What are your options when your family has one or more very active, large dogs that “need to REALLY PLAY in the yard, preferably unobstructed”? Be happy. You’re thinking ahead, acknowledging a design constraint that can reduce future frustration with dog/landscape investment conflicts. Strategic design choices can allow a fur-baby family to enjoy an eco-landscape design for years to come.
FOCUS ON EDGES – Focus landscape elements along the outside edges only of fences, foundations, or paved spaces. Strategically planting sturdy/aggressive natives like Canada Anemone and Hay Scented Fern with mown, lawn sides can screen the bottom of fences, that often are weedy, from window or patio views. They can also help to soften tall or chain-link fences and screen the inevitable and predictable “paths” that dogs create at fences where strangers will pass.
AVOID CROSSING LIKELY PATHS OF TRAVEL – Even then, avoid edges at all paths of travel, e.g. outside the edge of a patio in front of a doorway.
CHOOSE STURDY NATIVES – In this design, the lovely Red and Black Chokeberries are planted strategically along the fence with Black Chokeberry at the higher elevations and Red Chokeberry at the lower elevations along the slope/moisture gradient. The very resilient Blue False Indigo, flowering perennial sits at the outside corner of this perimeter planting bed, offset from the yard’s gate. Masses of Virginia Rose and American Witchhazel along the opposite fence will create linear ‘ribbons’ of colorful hedges.

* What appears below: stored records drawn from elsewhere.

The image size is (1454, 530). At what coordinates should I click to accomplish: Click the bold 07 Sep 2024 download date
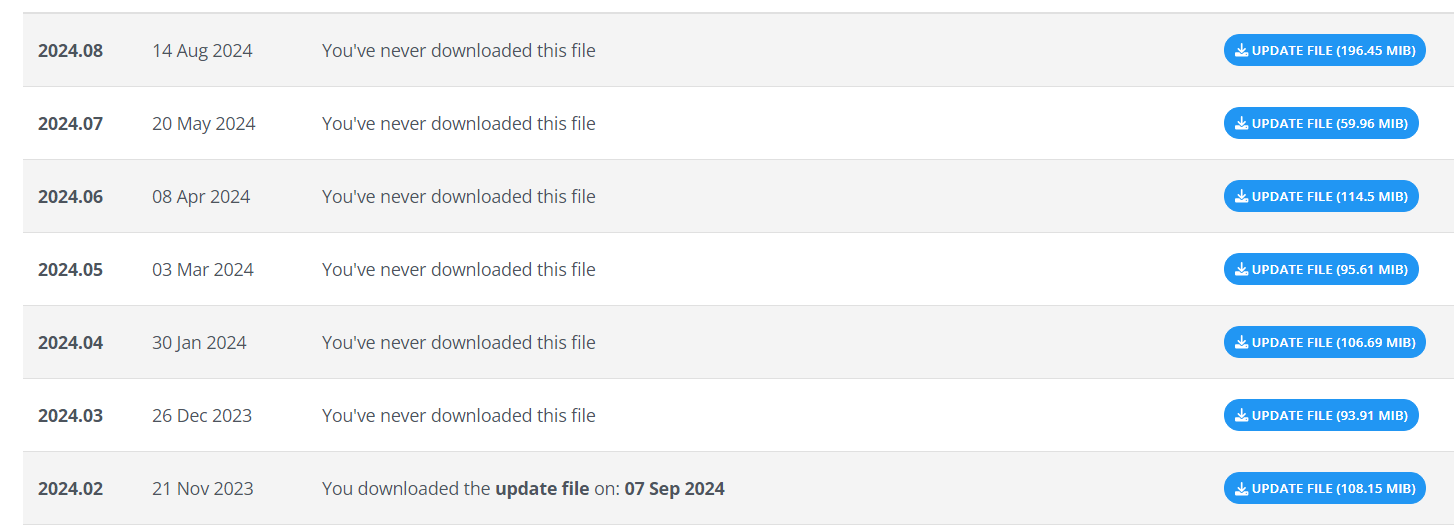674,489
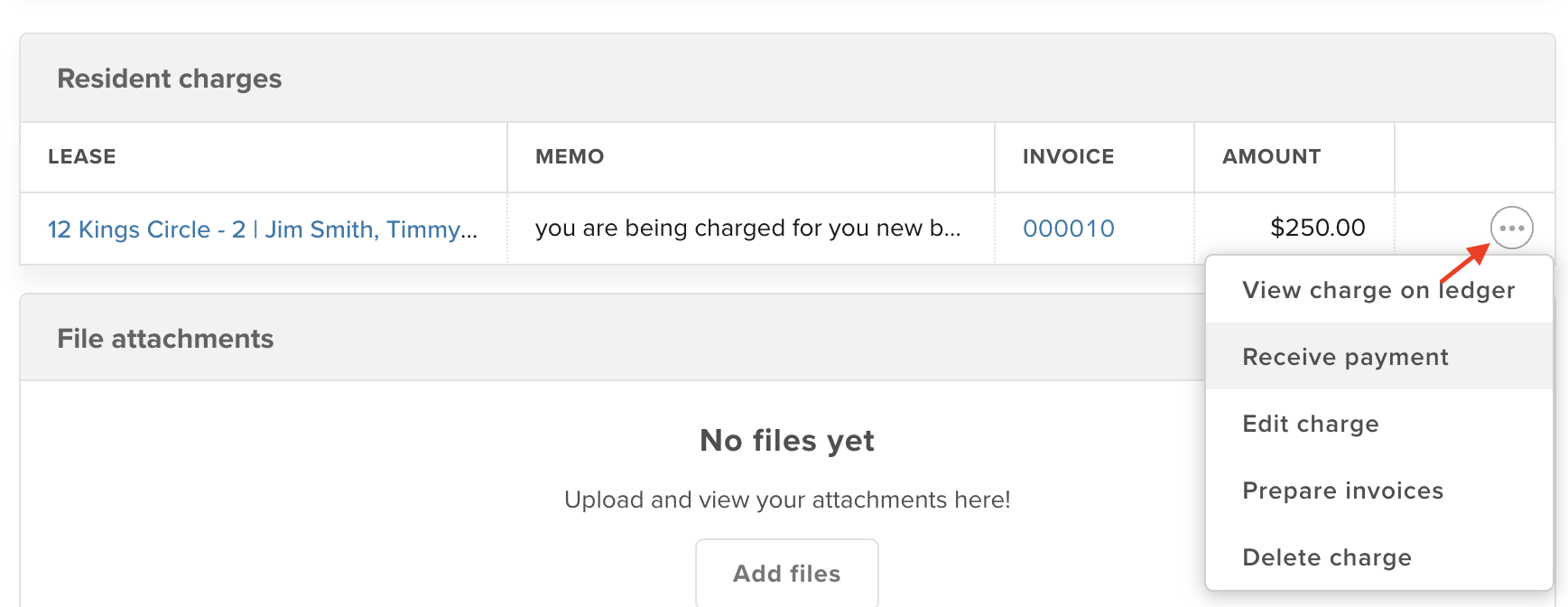
Task: Click the Resident charges section heading
Action: click(170, 79)
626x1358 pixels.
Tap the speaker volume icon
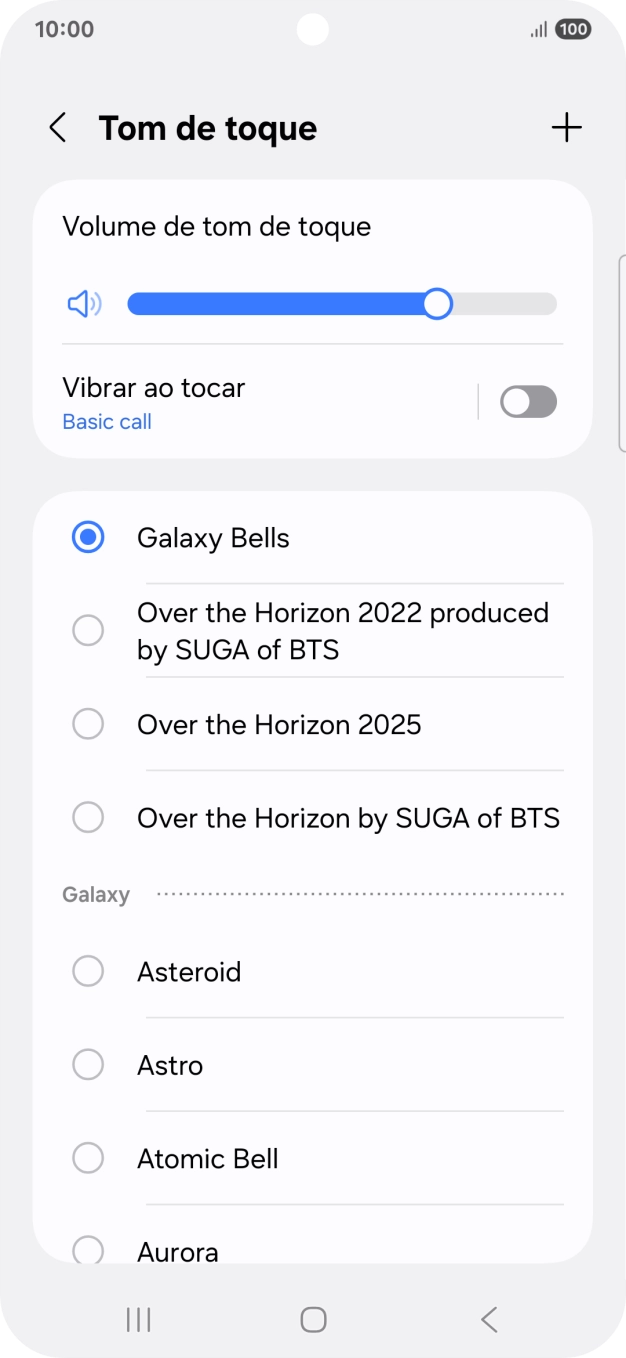[x=84, y=304]
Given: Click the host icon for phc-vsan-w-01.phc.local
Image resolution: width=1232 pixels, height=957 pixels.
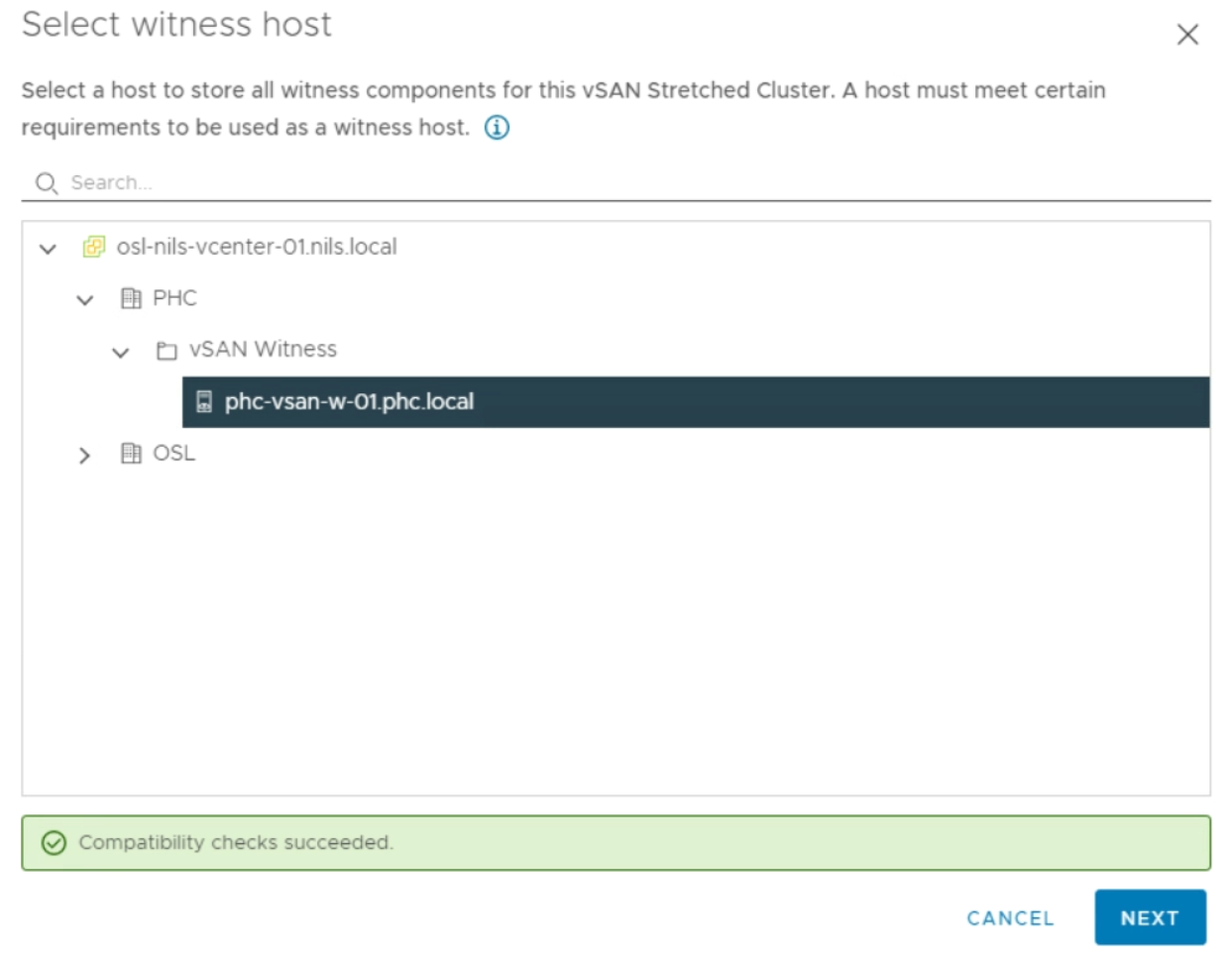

DIVERSIFY & MASS PLANT CHOICES – Having to inevitably replace one of seven identical plants in a row feels more visually disruptive than replacing one in a group of three near another grouping of five different plants.
PROVIDE SHADE: We all need shade in USDA Plant Hardiness Zone 5b’s HOT summers. This is especially true for dogs as they often have less control over whether they are inside or outside during the day. Three, soon-to-be gorgeous, Scarlet or Red Oak are nestled between massed shrubs in the yard’s proposed, perimeter plantings. Oaks are native ‘Powerhouse Plants’ for birds, pollinators and other wildlife that also will grant color, texture, habitat as well as shade for decades to come.
So many lovely native plant textures and plants can soften the hard edges of fences as well as allow for even large dogs to play without the loud, old “Get out of there!” admonishments. Remember those call-outs from your own childhood like me? Take an alternative approach for more peace, joy, ecological health, and beauty in your backyard.